The site is still running, but Quach divested earlier this year. Its reporters are based out of a few cramped office rooms in the back of the Lyla Sport and Recreation Centre in Phnom Penh, a labyrinthine complex configured around a pool with a rusting jungle gym. Thmey Thmey co-founder Ky Soklim, a veteran journalist who got his start working for French newspapers, says coming up with $10,000 a month to pay the bills is now his full-time job.

The website, which publishes only in Khmer, has three new silent partners who offered their backing in exchange for using the site to advertise their interests.
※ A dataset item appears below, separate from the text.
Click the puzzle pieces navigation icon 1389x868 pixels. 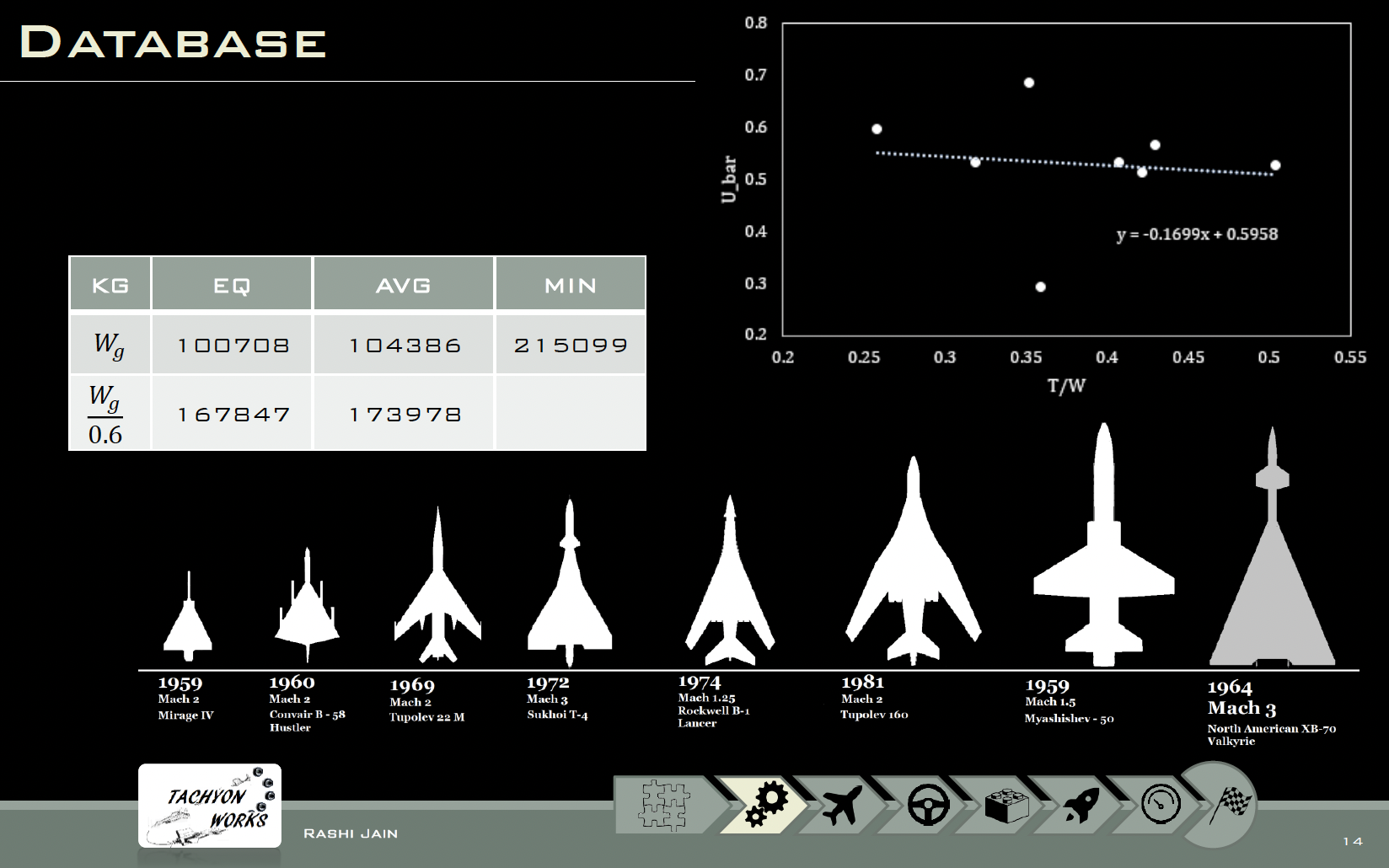click(x=664, y=805)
The other shareholders are journalists, but they too have had to accommodate advertisers to keep the site running. Advertorials are presented like news stories, with a note at the end of the article clarifying that the content was paid for.

Fresh News just provides information. They don’t have professional reporters”
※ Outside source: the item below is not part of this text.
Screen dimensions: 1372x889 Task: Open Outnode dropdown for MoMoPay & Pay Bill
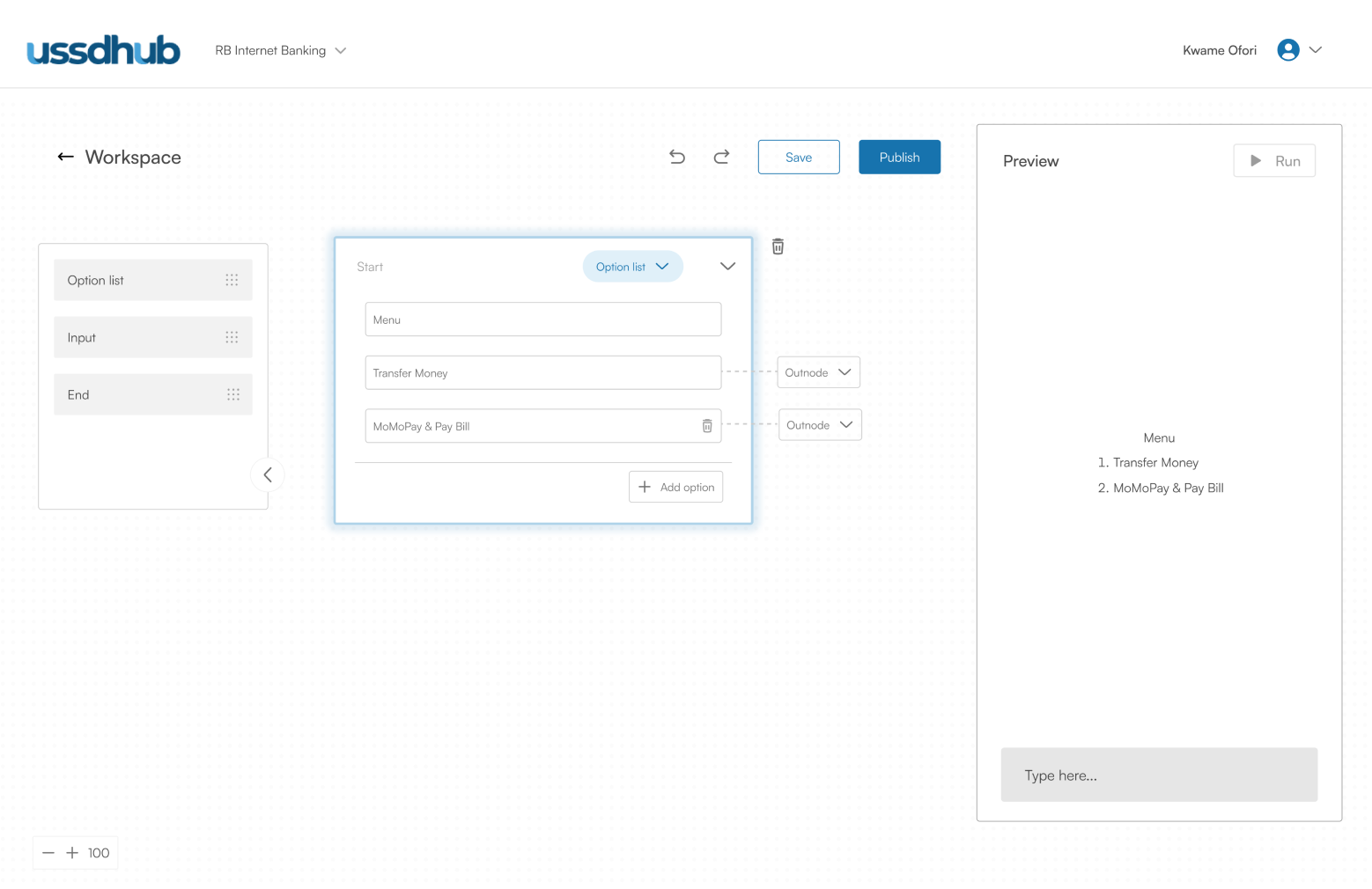[820, 425]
“Sometimes the readers complain. They say: ‘You are professional, so why are you running advertisements as stories?’” Soklim said in an empty cafeteria outside his office. “We care about their concern, but if we care too much we will go bankrupt. If you don’t do that, you die.”

While Fresh News has a tabloid news instinct and dozens of reporters scouring the internet, Thmey Thmey is trying to engage its audience by offering something more professional and varied, mixing news stories with cartoons, language lessons and editorials, Soklim said. Producing quality journalism and maintaining a steady revenue stream, however, remain constant and conflicting battles, he added.
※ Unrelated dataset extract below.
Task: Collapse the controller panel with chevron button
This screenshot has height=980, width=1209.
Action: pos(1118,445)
“Some stories we do, we know they aren’t good, but we do as marketing to attract more views,” he said. “Even if you do a good story that is very long, nobody will read it.”

Voice of Democracy (VOD) launched its website in 2013 and, like Fresh News, quickly attracted a large online following. However, VOD remains funded by foreign donors, making it largely immune to market pressures and allowing its journalists to publish sensitive stories without worrying about how they will be received by advertisers. VOD has still had to juggle donors as they push for the site to find a way to generate its own revenue, said Nop Vy, media director for the organisation.

Journalists work in the Thmey Thmey newsroom. Photo: Sam Jam

“Even though we try to reach many readers – based on our figures 20,000 access the site daily – we still can’t convince any company to advertise,” Vy said at the VOD office in central Phnom Penh. The website is often first to push out stories on political issues or other pressing social matters, which attracts readers but repels advertisers, he said.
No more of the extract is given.